The transformation of housing into a pure commodity embeds it in a tangled web of linked exploitations. Aspiring small-time property owners who purchase a $1,000 consultation session with a real estate YouTuber may seek to flip a foreclosed property, or turn it into a rental, but they are also being manipulated by their would-be gurus. In “The Culture of Amateur Real Estate Investing,” sociologist Philip Garboden characterizes the housing market as a “multi-dimensional system of value extraction.” He writes, “Amateur rental property owners most certainly exploit poor tenants . . . but they in turn are vulnerable to exploitation from above, in the form of lending and educational services.” According to Garboden’s paper, becoming an investor is no longer the purview of just the affluent:

The cultural identity of the investor has become increasingly integrated into lower and middle class behavior; increasing financial insecurity, the casualization of employment, and the privatization of pensions has created a vast demographic of investor-citizens. . . . More and more economically marginal individuals have transitioned from a savings strategy to an investor strategy to pursue financial security.

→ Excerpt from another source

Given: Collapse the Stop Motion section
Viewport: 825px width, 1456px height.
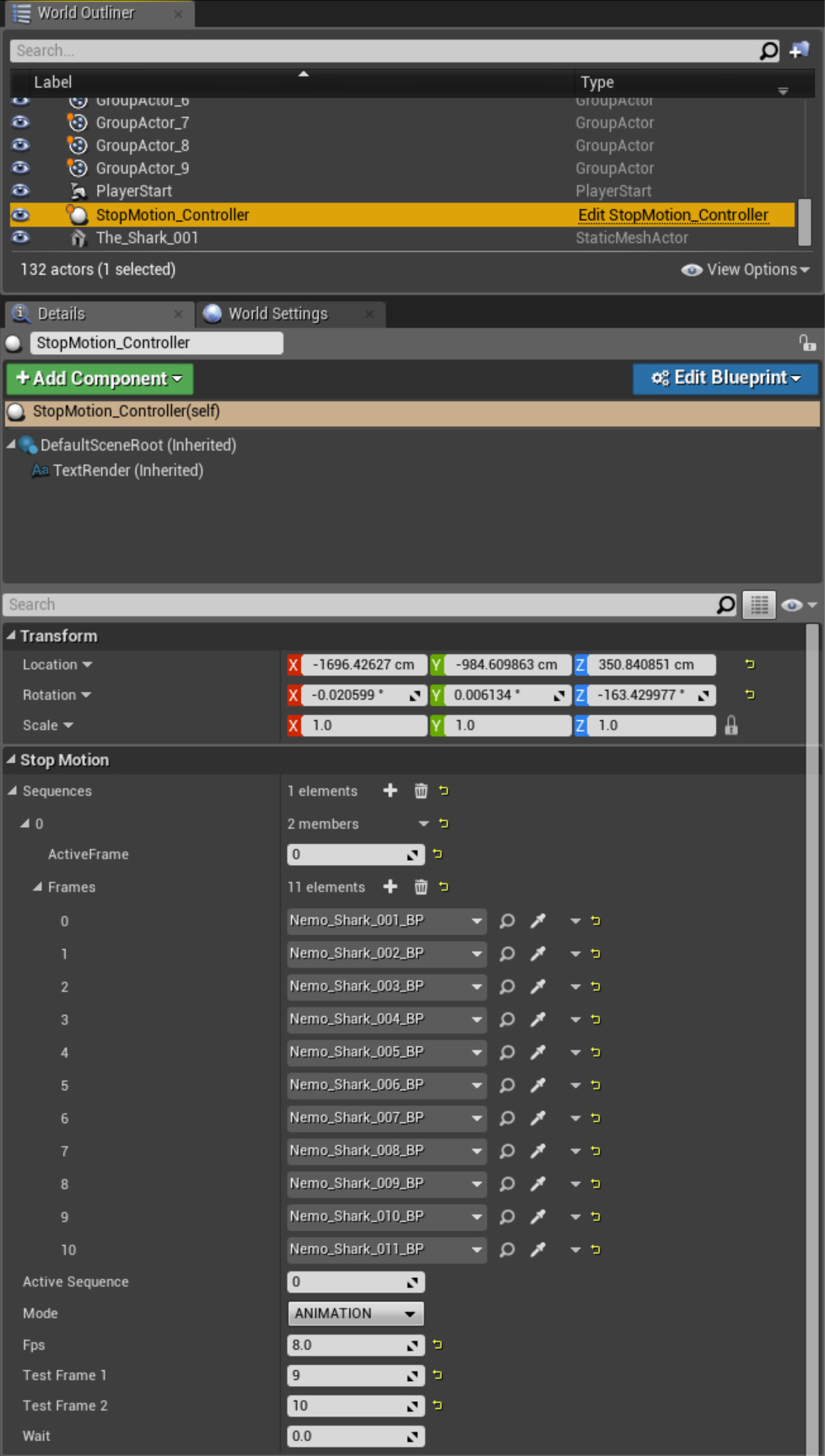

Many of the would-be investors Gaborden interviewed for this ethnography reported being tired of low-wage work and career mismatches or didn’t have sufficient retirement savings.

Despite their own financial success, real estate YouTubers have a vaguely populist outlook. Many claim to come from little to nothing. Another millionaire by his late twenties, YouTuber Meet Kevin describes how he used multiple lending services to develop a rental property based partially on savings from a job at Jamba Juice. These days, he posts near-daily videos on updates about Congressional relief negotiations, federal aid, and investment advice for the coming crisis. He speaks rapidly and passionately, walking a tightrope between compelling the viewer to watch more, and confounding them with blurry chronologies of what is already happening, what could possibly happen, and what viewers should do, depending on what happens.

Social media, and YouTube especially, provide an aura of enlightenment: watching a video conveys the feeling of expertise, rather than expertise itself. In truth, no one can predict exactly what will happen next on the real estate market. Inevitably, property will transfer hands, perhaps even to a handful of opportunists who’ve spent enough time watching these videos to understand how to successfully navigate short sales. But whether or not viewers become successful in real estate investing isn’t really the point. While this type of personal financial media isn’t new, YouTube and the other social media platforms that these new investors work through have a special addictive power; they are algorithmically linked into an endless trove of similar content. In the midst of a recession, perhaps on the cusp of a wholly unprecedented depression, real estate investor YouTube takes the form of a comfort, where viewers are only one click away from complete transformation.